Qui Torino, Lezione Primo Levi
Fantascienza, ritorno alla realtà
Settima edizione della lezione Primo Levi, incentrata quest’anno sull’analisi di un genere letterario ben preciso, la fantascienza. Come collocare questo genere all’interno del variegato corpus di scritti di Levi? Come coniugare la fantascienza con la vocazione da chimico-scienziato propria dell’autore?
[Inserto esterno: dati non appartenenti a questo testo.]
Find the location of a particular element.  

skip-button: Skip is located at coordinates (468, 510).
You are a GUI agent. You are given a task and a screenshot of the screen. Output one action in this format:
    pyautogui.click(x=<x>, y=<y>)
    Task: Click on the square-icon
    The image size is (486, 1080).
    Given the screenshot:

Queste e altre domande hanno trovato risposta nel corposo intervento del relatore Francesco Cassata, storico della scienza e docente presso l’Università di Genova, che ha preso in analisi due opere specifiche di Levi, “Storie Naturali”, accompagnato dalla provocatoria fascetta editoriale “Fantascienza?”, pubblicato sotto pseudonimo nel 1966 e la raccolta “Vizio di forma”, del 1971.
Ad aprire l’evento Ernesto Ferrero, direttore del Salone Internazionale del Libro di Torino, che ha posto l’accento su come queste lezioni siano sempre in grado ogni anno di rivelare una nuova faccia del “poliedrico Levi”, allontanandolo così dalla mera categoria del testimone. “Quest’anno”, conclude Ferrero, l’analisi ruota attorno ai racconti definiti dallo stesso Italo Calvino “fantabiologici”.
A prendere la parola è poi il relatore, che si sofferma proprio sulla fascetta provocatoria “Fantascienza?”: “Il nostro obiettivo”, spiega, “ è provare a spiegare, oltre alla parola stessa, il punto interrogativo che l’accompagna”.
Levi, parlando di scienza, la definisce come una lotta darwiniana contro la materia, mentre la fantascienza e i racconti vengono relegati nei confini di “pause fantastiche”. Che rapporto si instaura tra realtà e finzione? Tra ricordi e fantasie? Perché Levi sceglie un genere apparentemente così lontano dalle sue corde e da se stesso? La riposta la troviamo, prosegue Cassata, in una lettera scritta a Luciana Nissim Momigliano, del febbraio del 1966, dove Primo sostiene che la fantascienza non sia un tradimento, ma un ritorno alla realtà.
Usa la fantascienza per esprimere un senso di straniamento cognitivo che proviene dal mondo reale. La fantascienza è la scienza al contrario, che permette attraverso un racconto rovesciato di ricostruire la realtà. Questa compenetrazione tra realtà e fantasia la si ritrova in tre racconti di Levi, e in particolare in “Angelica Farfalla”, “Versamina” e “La bella addormentata nel frigo”. Proprio su quest’ultimo Cassata si sofferma per far emergere dettagli visibili solo attraverso un’attenta e scrupolosa analisi, che non si limita a considerare il racconto una semplice invenzione priva di ricadute o riferimenti sulla vita concreta dell’autore. “La bella addormentata nel frigo” racconta appunto la vicenda di una ragazza che si è sottoposta spontaneamente a un esperimento che consiste nel congelare e scongelare il proprio corpo per studiarne gli effetti. La vicenda può essere ricondotta a due livelli differenti: il primo riscontra un parallelismo tra il tema trattato e il più generico topos letterario legato alla fantascienza, quindi prolungamento della vita e ibernazione. Ma se si scava un po’ più in profondità non si può non collegare questa vicenda pseudo-inventata a un’esperienza legata al passato di Primo Levi. La scienza era stata curvata a favore della follia: basta pensare alla sperimentazione medica coercitiva che si svolgeva in diversi lager, tra cui Dachau, dove erano ricorrenti esperimenti proprio sull’ipotermia. “Ed è così”, conclude Cassata, “che si trova il ponte tra fantascienza e ricordo reale, dove quest’ultimo sembra essere sprofondato nel testo fantasy, sotto forma di bruto sogno”.
Va ricordato che, come ogni anno, il testo della Lezione viene successivamente pubblicato da Einaudi e presentato al Salone del Libro nella primavera seguente. Tra i presenti, Domenico Scarpa, membro del Centro Internazionale di Studi Primo Levi; Fabio Levi, presidente del Centro; e Dario Disegni, presidente della Comunità ebraica di Torino.